# TEXT TO READ
9. This statement of law received the approval of the Privy Council in Gill v. The King AIR 1948 PC 128 : (1948) 49 Cri LJ 503 and Phanindra Chandra v. The King AIR 1949 PC 117 : (1949) 50 Cri LJ 395. These decisions deal with the scope of Section 197, Criminal Procedure Code. Their Lordships held that according to its plain words, it deals with the offences alleged to have been committed by a public servant while acting or purporting to act in the discharge of his official duties. A public servant can only be said to act or purport to Act in the discharge of his official duties if his act is such as to lie within the scope of his official duty. The test may well be whether the public servant, if challenged, can reasonably claim that what he does, he does in virtue of his office. The same view was reiterated by the Supreme Court in Srikantiah Ramaiah v. State of Bombay : 1955CriLJ857 , Amriksingh v. State of Pepsu : 1955CriLJ865 , Matajog Dobey v. H. C. Bhari : [1955]28ITR941(SC) , Satwant Singh v. State of Punjab : [1960]2SCR89 , Prabhakar v. Shankar : 1969CriLJ1057 and Kshetragogoi v. State of Assam : 1970CriLJ1401 . In all these decisions it was held that the offence alleged to have been committed must have something to do or must be related in some manner with the discharge of official duty. It does not matter even if the act exceeds what is strictly necessary for the discharge of the duty, as this question will arise only at a later stage when the trial proceeds on the merits. What the court must find out is whether the act and the official duty are so inter related that one can postulate reasonably that it was done by the accused in the performance of the official duty, though possibly in excess of the needs and requirements of the situation.

10. Judged from the proposition of law as enunciated above, I have no hesitation to hold that the respondent is entitled to invoke the benefit given under Section 197. Criminal Procedure Code.

# DATA PROVIDED
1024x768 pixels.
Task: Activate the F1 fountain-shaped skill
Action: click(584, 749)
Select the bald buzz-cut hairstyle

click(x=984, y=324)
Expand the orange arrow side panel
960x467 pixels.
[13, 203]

# THE EXERCISE
From the Section 197 passage above, extract the portion starting at "10. Judged from" and ending at "197. Criminal Procedure Code.". Copy it word for word.

# REPLY TO THE TASK
10. Judged from the proposition of law as enunciated above, I have no hesitation to hold that the respondent is entitled to invoke the benefit given under Section 197. Criminal Procedure Code.